[Opening Data excerpts section]

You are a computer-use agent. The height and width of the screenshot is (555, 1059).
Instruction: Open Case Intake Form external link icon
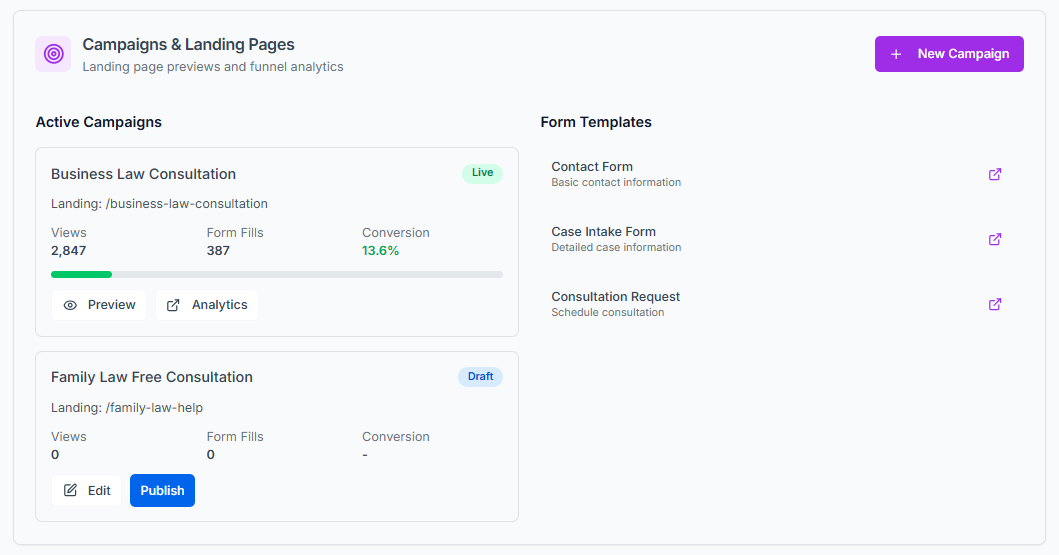click(x=995, y=239)
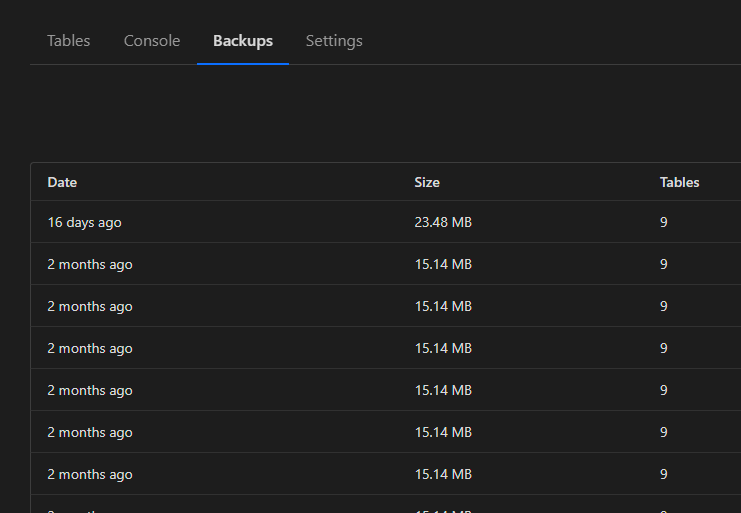Click the Tables column header
Screen dimensions: 741x513
point(679,182)
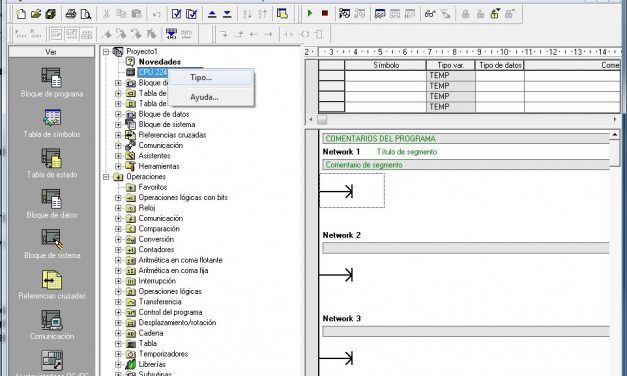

[Closing Data excerpts section]

- Your assignment -
Quote every record above exactly, leaving out any pictures.

- Task solution -
You are a computer-use agent. The height and width of the screenshot is (555, 1059).
Instruction: Open Case Intake Form external link icon
click(x=995, y=239)
Click the Tables column header
Screen dimensions: 741x513
point(679,182)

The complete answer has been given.